Foi realizado um teste usando um gene que produz o fator de crescimento endotelial vascular (VEGF, sigla em inglês). Este VEGF induz o crescimento de novos vasos sanguíneos no olho. Se houver muito VEGF, haverá uma superprodução de vasos sanguíneos que se estendem para a retina e bloqueiam a visão, que é o que acontece em pessoas com DMRI húmida.
Os investigadores injetaram nos olhos de 30 ratos as nanopartículas contendo o gene VEGF. Os ratos desenvolveram vasos sanguíneos anormais um mês após a injeção. Os vasos sanguíneos anormais eram mais extensos dois e cinco meses após a injeção, e havia cicatrizes sob a retina semelhantes às observadas em pacientes com DMRI húmida não tratada. Isso validou a eficácia e durabilidade do sistema de terapia génica para a criação de modelos animais.

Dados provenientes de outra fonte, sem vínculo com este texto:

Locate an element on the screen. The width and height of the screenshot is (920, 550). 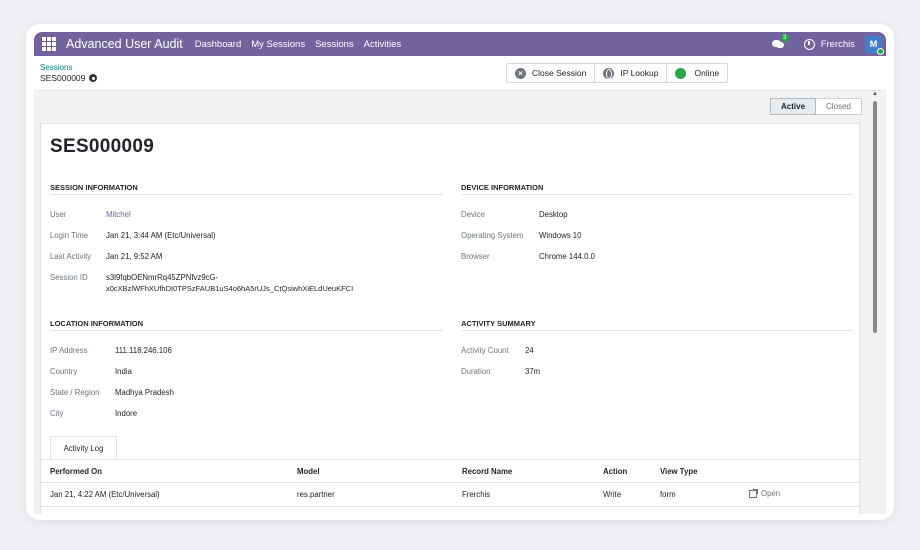
cell-model: res.partner is located at coordinates (316, 494).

No artigo publicado no Science Advances é referido que o potencial terapêutico do sistema de entrega foi testado pela entrega de uma nanopartícula carregando um gene que produz uma proteína que inibe VEGF.
A nanopartícula inibidora foi injetada num modelo de rato com DMRI húmida, que apresentava a superprodução de vasos sanguíneos anormais vistos na doença em humanos. Três semanas após a injeção de nanopartículas contendo o gene para a proteína inibidora do VEGF, os ratos tiveram uma redução de 60% nos vasos sanguíneos anormais quando comparados aos ratos de controlo.
“Estes resultados são extremamente promissores”, referiu Jordan Green. “Mostramos que as nanopartículas têm potencial para entregar genes que produzem proteínas terapêuticas ativas durante muitos meses. O resultado é uma melhoria considerável em relação à terapia atual de injeção direta da proteína terapêutica, que requer injeções repetidas durantes meses. A falta de uma resposta imune aparente às nanopartículas também é uma melhoria significativa em relação à terapia genética com vetores virais.”
A equipa de investigadores está agora a trabalhar no uso do sistema de nanopartículas para tratar pacientes com visão reduzida ou sem visão devido a defeitos genéticos onde a cegueira ocorre por causa de um gene defeituoso herdado. Os investigadores estão com esperança de que a robusta expressão do gene vista com suas nanopartículas lhes permitirá introduzir versões funcionais de genes que mutações herdadas desativaram – e restaurar a visão.